Sunday, February 13, 2011

Unilateral Dense Pedicle

  • Spondylolysis: Stress sclerosis on the contralateral side results in a dense pedicle. The case presented above demonstrates a dense left L5 pedicle (white arrow) and an old right L5 pars fracture (pink arrow).
  • Benign tumors: Osteoid osteoma and osteoblastoma may cause a painful rigid scoliosis, with the lesion found on the concave side of the curve. Bone island uncommonly affects the pedicles.
  • Malignant tumors: Blastic metastases (most common malignant cause of a unilateral dense pedicle). Other malignant tumors rarely present with a unilateral dense pedicle (e.g., lymphoma, multiple myeloma, Ewing sarcoma).

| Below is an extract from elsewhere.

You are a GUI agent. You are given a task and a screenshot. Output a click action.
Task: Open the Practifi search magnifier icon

  • Iatrogenic: Laminectomy (most commonly contralateral to the dense pedicle)
  • Infection: Rarely affects the pedicle in isolation.

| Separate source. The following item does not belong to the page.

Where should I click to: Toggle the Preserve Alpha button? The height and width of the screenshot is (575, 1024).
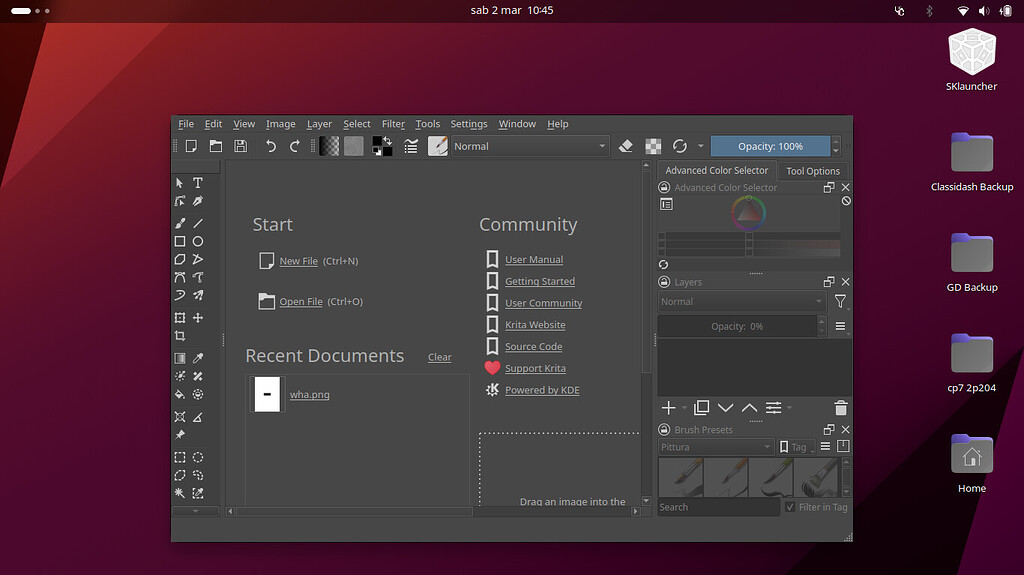(x=653, y=146)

  • Agenetic or hypoplastic pedicle or facet: The dense pedicle in on the opposite side to the agenetic or hypoplastic pedicle or facet.

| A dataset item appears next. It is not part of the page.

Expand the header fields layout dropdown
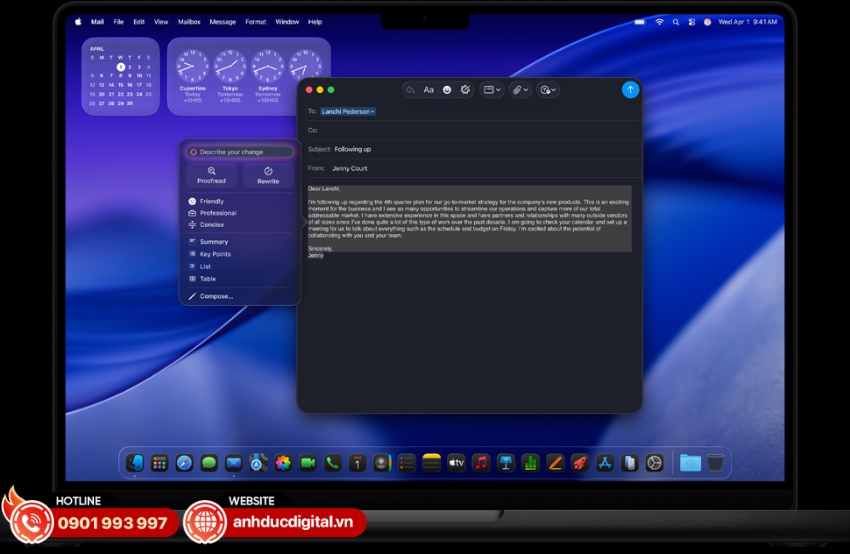 (x=492, y=90)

  • Miscellaneous: Tuberous sclerosis has an affinity for the posterior elements when it occurs in the spine, with multiple sclerotic pedicles being a frequent finding. Rarely Paget disease, fibrous dysplasia, and sarcoidosis, may affect the pedicle in isolation.

References

Yochum TR, Sellers LT, Oppenheimer DA, Peterson CK, Kirton CW, Dal Mas EC, Anderson AL. The sclerotic pedicle--how many causes are there? Skeletal Radiol. 1990;19(6):411-7.